Purdue was successful in having the drug approved for less serious ailments than opiates were typically prescribed due to the company's claim that its extended release (the "-Contin" in its name being short for "continuous") made it safe from recreational users and addicts seeking a quick fix. In reality, users quickly learned that removing the pill's outer layer allowed access to the concentrated narcotic located inside. This discovery resulted in drug dealers taking advantage of the medical field's readiness to prescribe OxyContin to create "pill mills", the effects of which were felt hardest in rural America.

The book goes on to describe personal stories from affected people and families in the Appalachian region. Many people who had been prescribed opiates had become addicted but could no longer afford to pay for the pills. They often turned to heroin, which was being imported into rural areas on an unprecedented scale. Teens who had tried pills embraced heroin as an easily obtained alternative, with one remarking, "I did my first bag of heroin before I drank my first bottle of beer." The widespread use of opioids also introduced new demographics to heroin dealers in the form of women and people with more disposable income.

Finally, the book examines the science behind medication-assisted treatment, which involves the monitored use of an opiate-derived medicine to combat addiction. Macy interviewed Nora Volkow, the director of the National Institute on Drug Abuse, who remarked that "[a]ll studies every single one of them show superior outcomes when patients are treated" with buprenorphine and other maintenance medications. Macy describes resistance to such treatment, much of which was found in the South where communities had been hit hardest by the epidemic but still believed in a "cold turkey" approach to recovery.

==Reception==
Dopesick received generally positive reviews. Jessica Bruder of The New York Times Book Review called it a "harrowing, deeply compassionate...masterwork of narrative journalism." Janet Maslin of The New York Times said that "no matter what you already know about the opioid crisis, [Dopesicks] toughness and intimacy make it a must." Entertainment Weeklys David Canfield called Macy a "terrific reporter" and said Dopesick was a "definitive attempt at confronting the epidemic, from its source to its current scale." Brian Volck of The Christian Century praised the book's thoroughness but likened its portrayal of so many affected people and their heartbreaking stories to a "mass of indistinguishable misery like characters in a 19th-century Russian novel."

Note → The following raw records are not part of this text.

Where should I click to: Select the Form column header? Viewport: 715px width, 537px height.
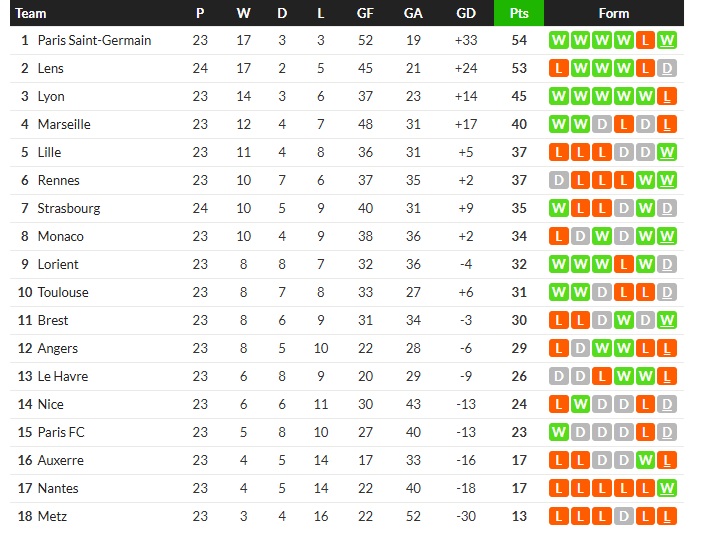point(613,13)
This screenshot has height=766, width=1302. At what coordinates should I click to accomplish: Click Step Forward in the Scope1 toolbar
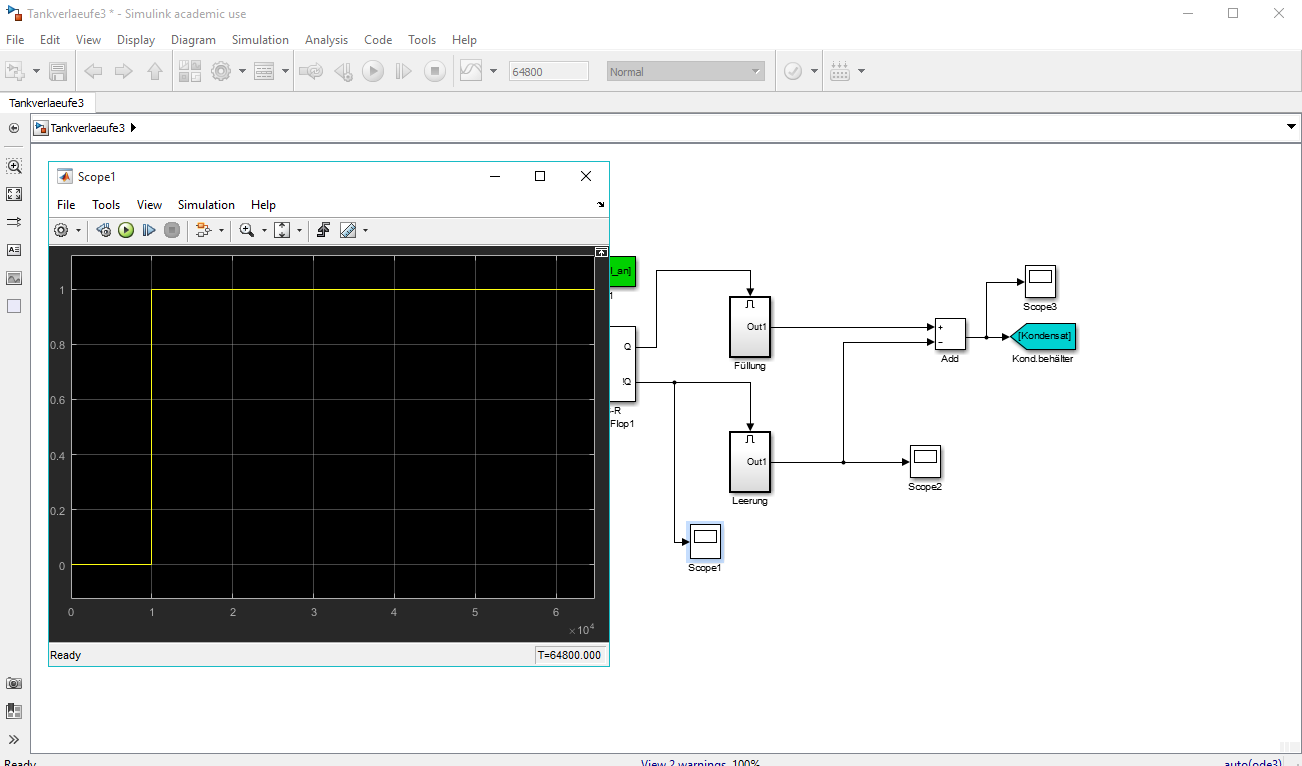149,230
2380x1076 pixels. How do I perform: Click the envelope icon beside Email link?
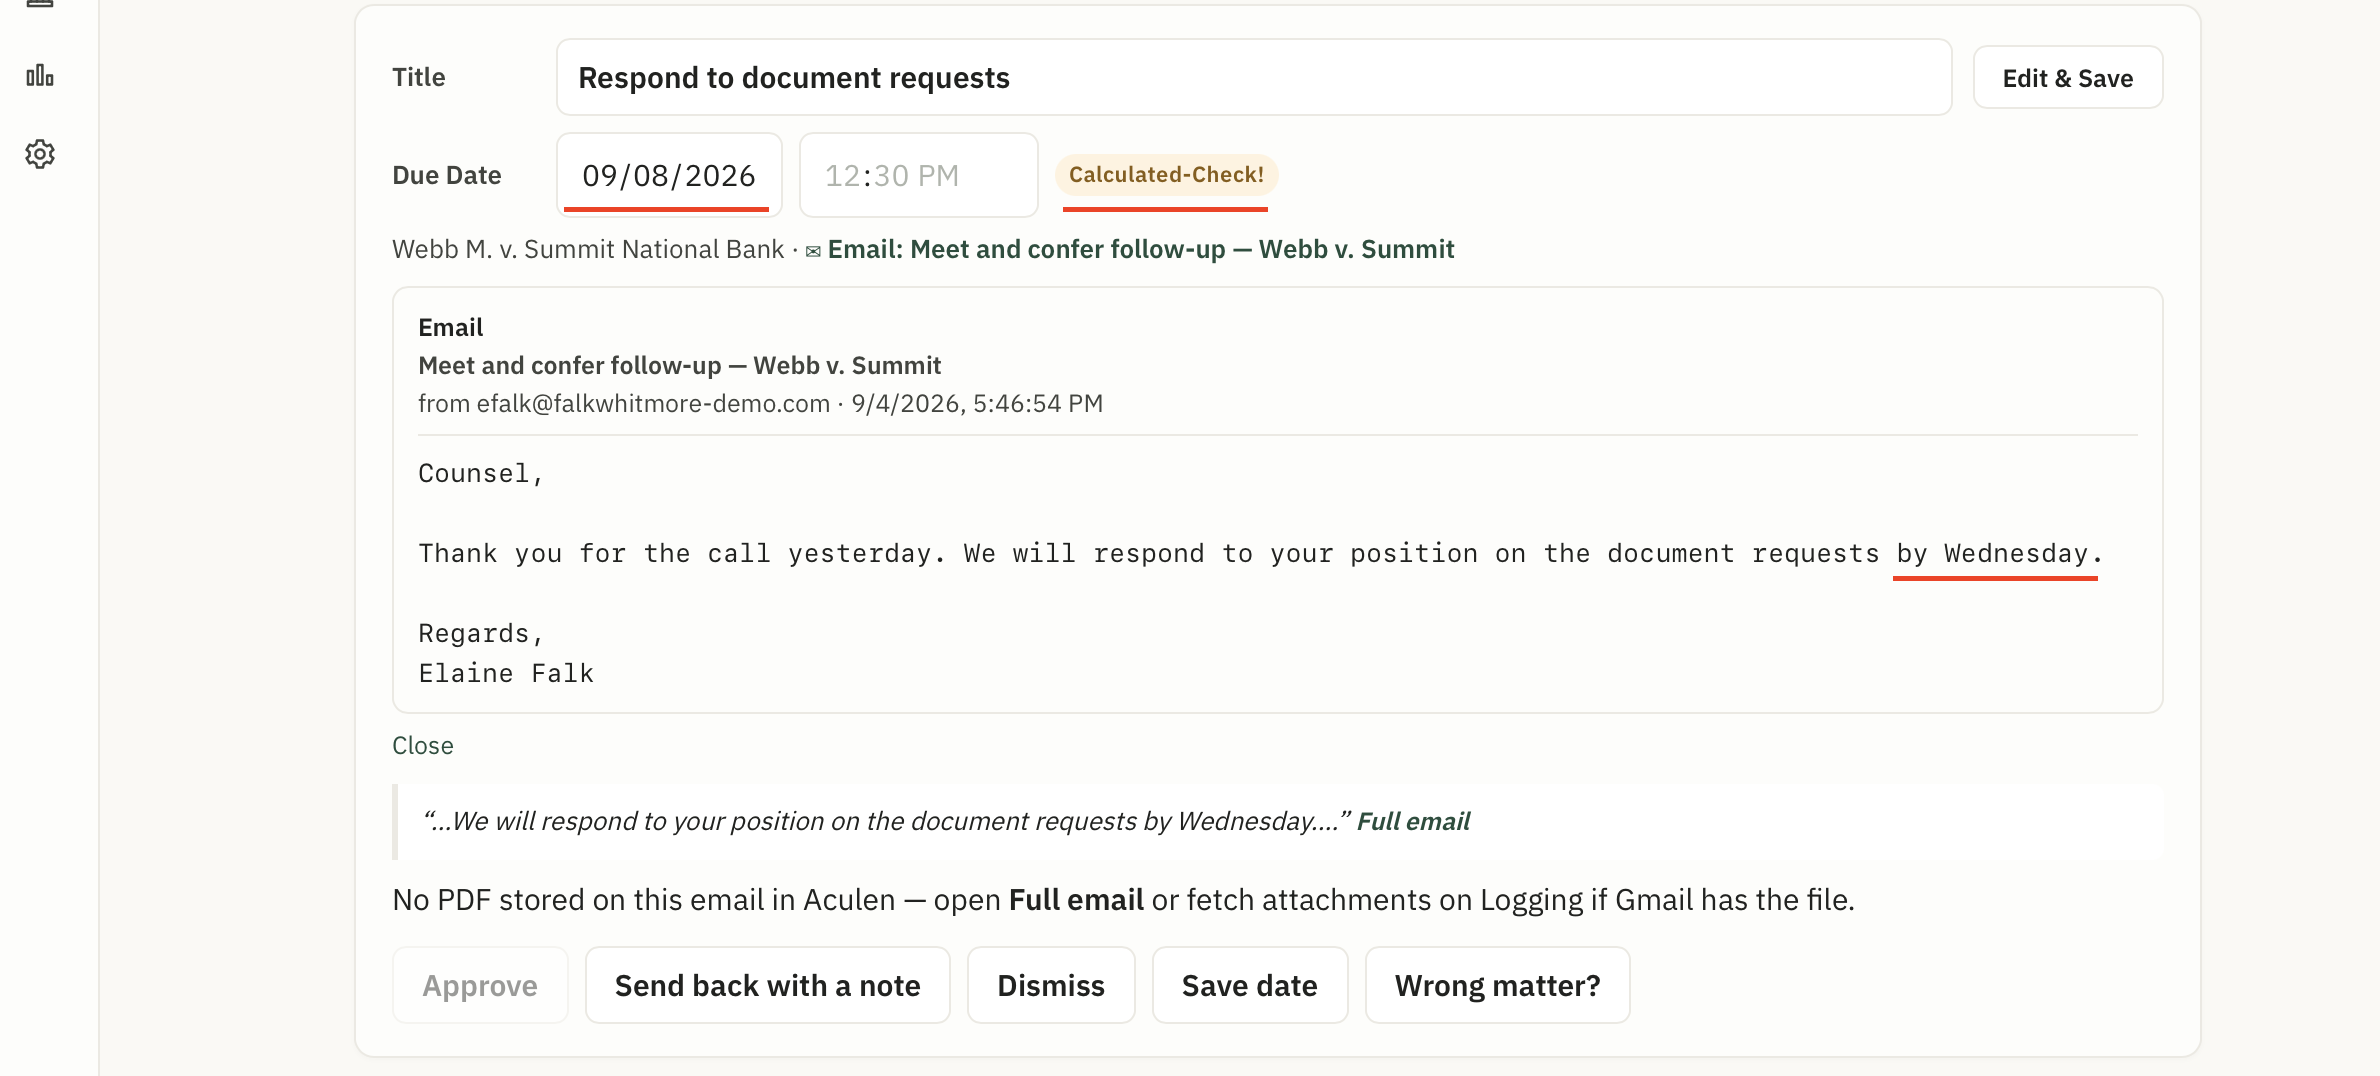[813, 251]
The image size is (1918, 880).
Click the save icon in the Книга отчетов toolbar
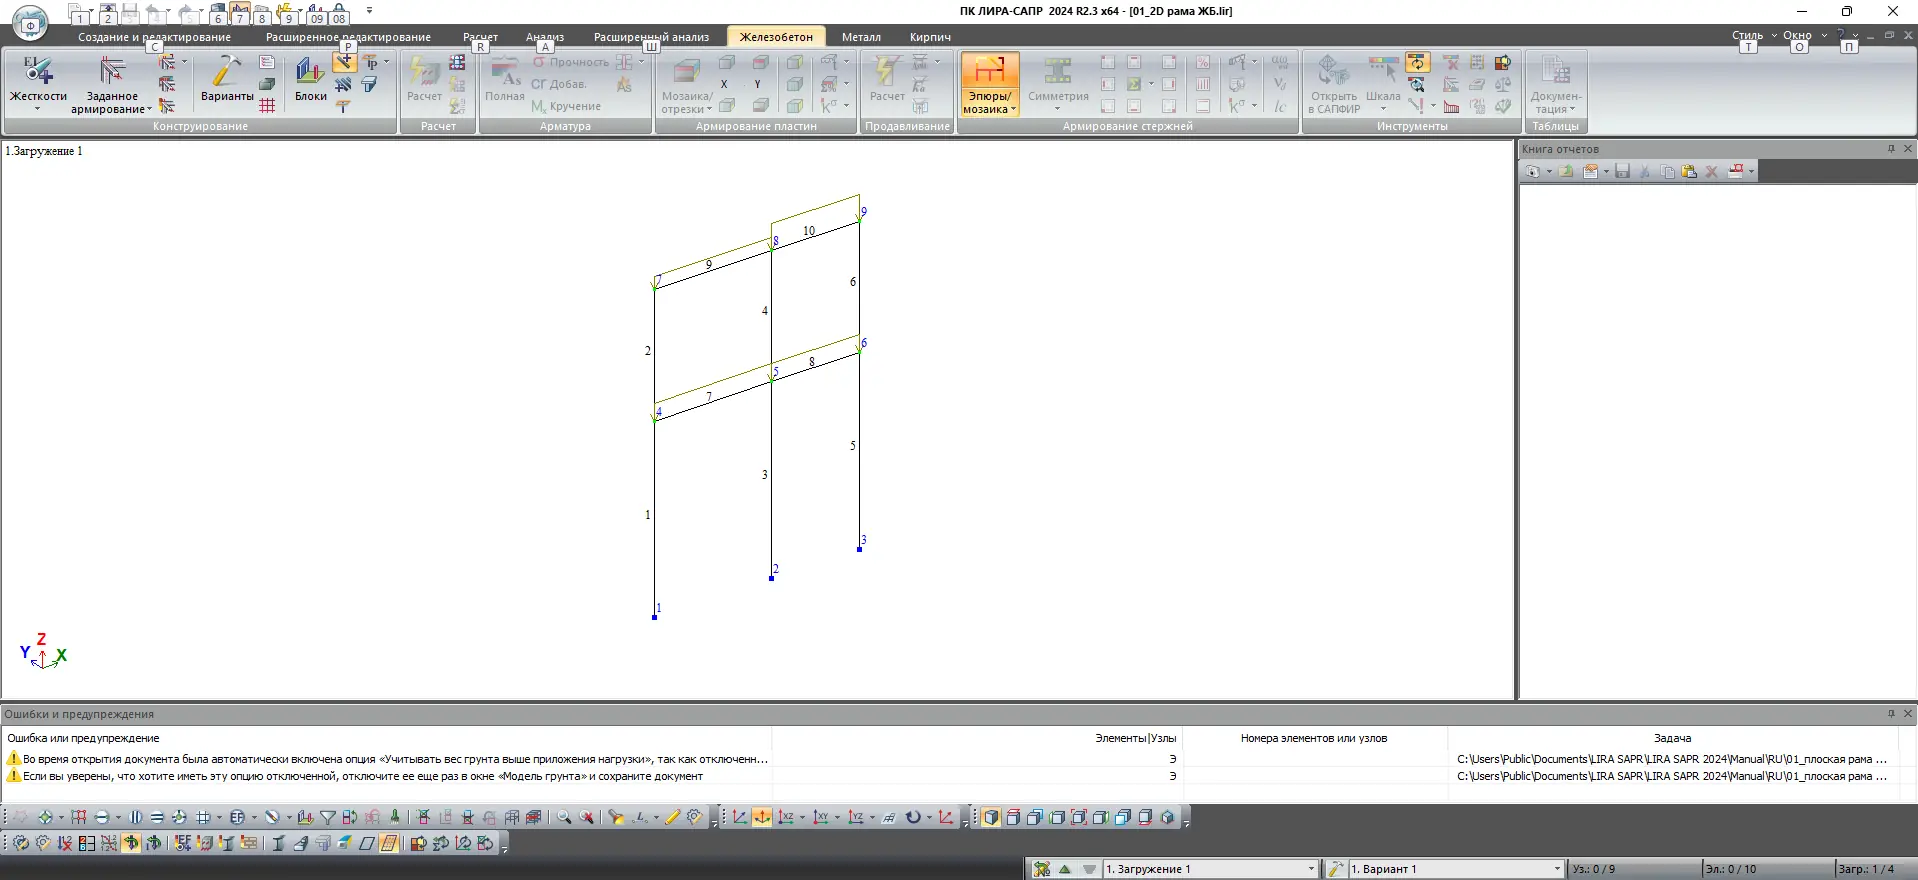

Dopesick was named one of the 100 Notable Books of 2018 by The New York Times Book Review and made the 2018 year-end "best-of" lists of The Washington Post, Chicago Tribune, and Amazon. It was a New York Times best seller and received the 2018 Los Angeles Times Book Prize for Science and Technology.

==Adaptation==

In 2020, it was announced that the streaming service Hulu was adapting Dopesick for an eight-episode limited series. Michael Keaton was signed to star in the series, which would be led by showrunner Danny Strong and director Barry Levinson. Macy, who was an executive producer and co-wrote some episodes, succeeded in her attempt at having the series filmed in Virginia where much of the book took place. She was also an advocate for the show's inclusion of the benefits of medication-assisted treatment, which Patrick Radden Keefe said was "hugely important" in helping the American viewing public begin to talk about such measures in combating the epidemic.

The show premiered in October 2021. It received critical acclaim and was nominated for 14 Primetime Emmy Awards, with Keaton winning for Outstanding Lead Actor in a Limited or Anthology Series or Movie. It also received a 2021 Peabody Award in the entertainment category.